When facing problems that won’t leave, God is still near. An otherwise unknown author named Asaph wrote a Psalm reflecting the darkness that sometimes afflicts the human heart. He opens his poem by writing,

I cried out to God for help; I cried out to God to hear me.
When I was in distress, I sought the Lord; at night I stretched out untiring hands and my soul refused to be comforted.
I remembered you, O God, and I groaned; I mused, and my spirit grew faint.
You kept my eyes from closing; I was too troubled to speak. (Psalm 77:1-4)

What exactly is troubling Asaph? He doesn’t say. The value for the reader is the universal applicability of his feelings. Whether we’ve experienced the loss of a loved one, the breakup of a relationship, financial setbacks or illness, the words express the misery of the human heart in turmoil. Asaph wants God to make the pain go away; he wants to experience peace, calmness, and comfort. But despite all his tears, all his pleading, comfort never comes. God does not break through the clouds. Instead, the gloom remains.

Devastated now by both his problems and the refusal of God to respond to him in his hour of need, he casts about fitfully, wondering what he can possibly do.

Then it comes to him: he will remember God’s faithfulness in times past. He will recall the character and actions of God in other situations, other moments, and comfort himself with the notion that, even though his heart is broken with no healing in sight, he will choose to believe that God is there and that God has not abandoned him, regardless of how it looks just now.
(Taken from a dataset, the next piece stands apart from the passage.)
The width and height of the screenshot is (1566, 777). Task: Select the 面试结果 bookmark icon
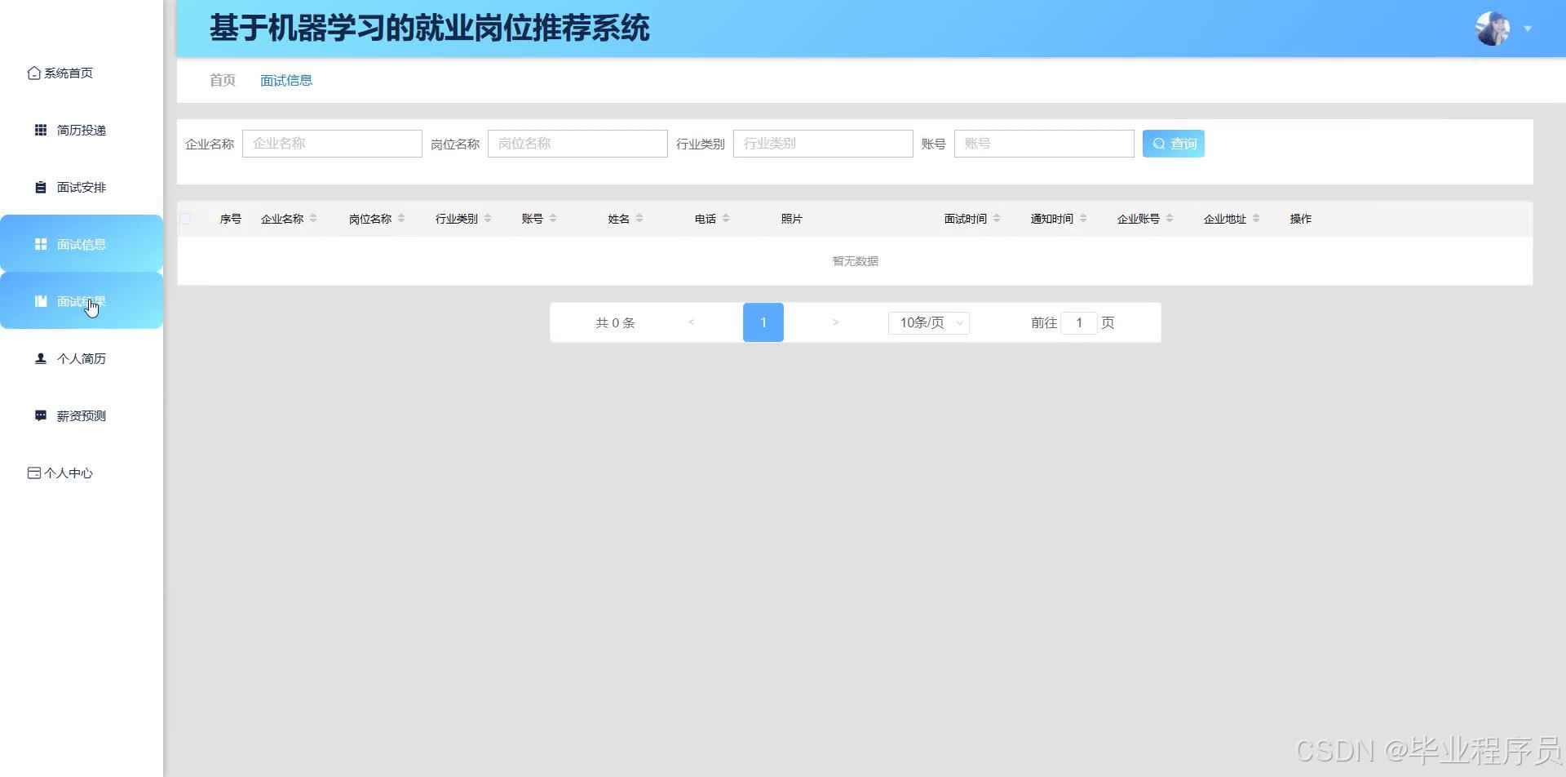(40, 300)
If God could rescue the Israelites from Egypt, bringing them through what seemed the insurmountable barrier of the Red Sea, then God will surely see Asaph through his current crisis.

Near the end of his poem Asaph comments that God led the Israelites through the sea, “though your footprints were not seen.” Asaph can’t see God, but then neither could the Israelites. Not seeing God at work does not mean that God isn’t.